1月10日より、いよいよ中国でU-23アジア選手権が開催される。森保ジャパン初の公式戦となる今大会は、2年後に迫った東京五輪を見据えてU-21世代のJリーガーと大学生でチームが構成されているが、将来的にそのうちの「1枠」を虎視眈々と海外から狙っている選手がいる。世川楓悟、20歳を迎えたばかりの左サイドバックだ。Jクラブを一切経由せず、中学卒業と同時に単身海外へ渡った世川は、紆余曲折を経て今年からフィンランド1部ロヴァニエミへ移籍した。もはやELやCLへの出場でさえ夢物語ではない。果たして、世川は東京五輪の切り札となるのか? その知られざるキャリアに迫った。(取材・文:カルロス矢吹、取材協力:Finland Kitchen Talo)

text by カルロス矢吹 photo by Getty Images

中学卒業後に欧州へ。築き上げた異色のキャリア

世川楓悟
今年からフィンランド1部のロヴァニエミでプレーする20歳の日本人DF世川楓悟【写真:カルロス矢吹】

 世川楓悟は、音楽一家の出である。両親は共にドイツのオーケストラに所属し、祖父母も音楽家。世川自身も、物心がついた頃からバイオリンとピアノを学び、小学校の時には『情熱大陸のテーマ』を弾きこなしていたという。そんな環境で、世川は音楽と並行して小学校入学と同時にサッカーを始めた。そして、同時期に海外でのプレーも経験している。これが彼のキャリアを形成する上で大きなベースになったそうだ。

══════

• _課題文_:
本文のうち「text by カルロス矢吹」から「大きなベースになったそうだ。」まで（両端を含む）を、「バイオリン」を「チェロ」に置き換えて書き直してください。 この後に続く行は参照する必要がありません。

• _表示データ_:
══════

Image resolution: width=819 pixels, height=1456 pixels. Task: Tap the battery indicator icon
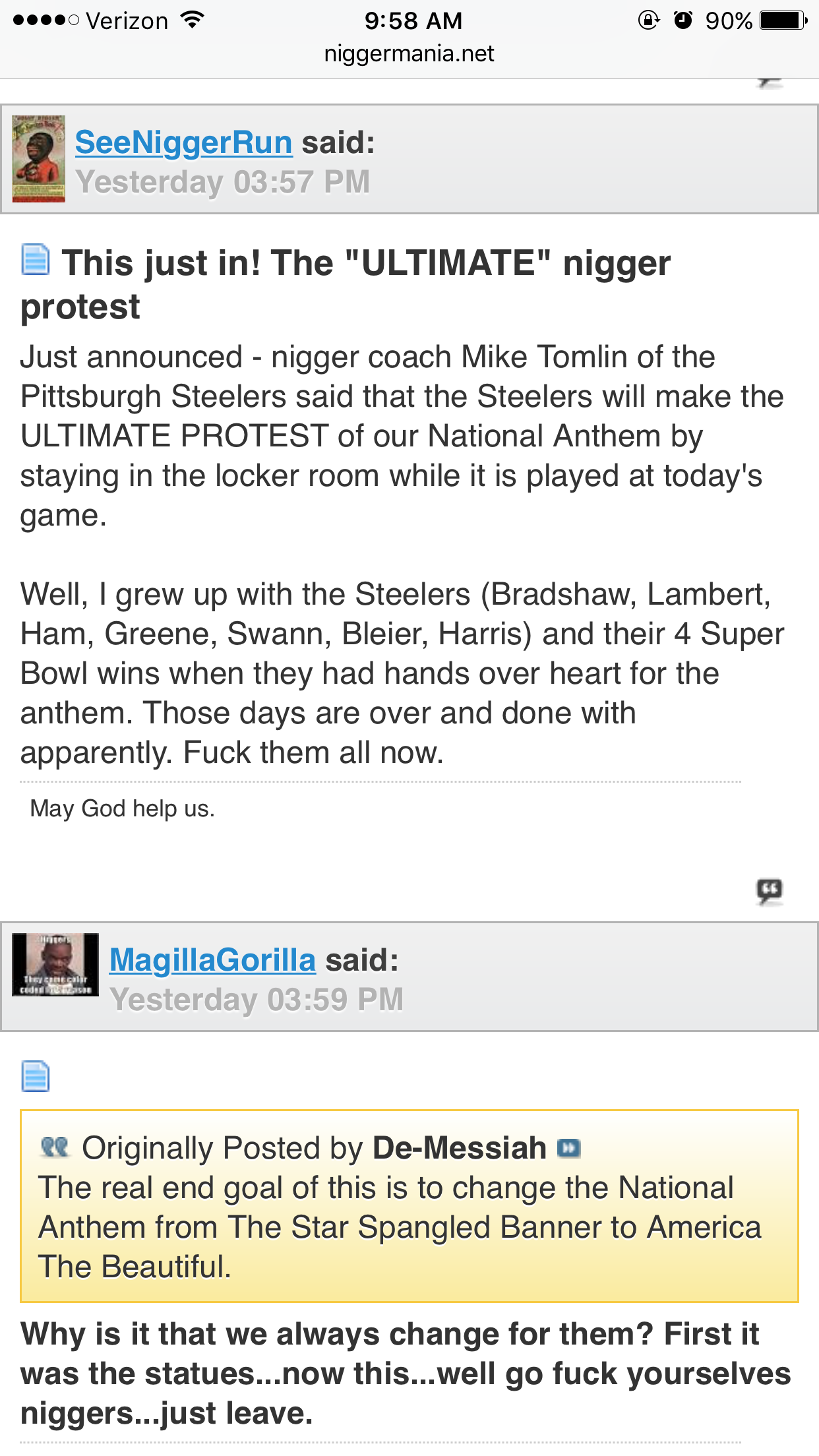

══════

• _出力結果_:
text by カルロス矢吹 photo by Getty Images

中学卒業後に欧州へ。築き上げた異色のキャリア

世川楓悟
今年からフィンランド1部のロヴァニエミでプレーする20歳の日本人DF世川楓悟【写真:カルロス矢吹】

 世川楓悟は、音楽一家の出である。両親は共にドイツのオーケストラに所属し、祖父母も音楽家。世川自身も、物心がついた頃からチェロとピアノを学び、小学校の時には『情熱大陸のテーマ』を弾きこなしていたという。そんな環境で、世川は音楽と並行して小学校入学と同時にサッカーを始めた。そして、同時期に海外でのプレーも経験している。これが彼のキャリアを形成する上で大きなベースになったそうだ。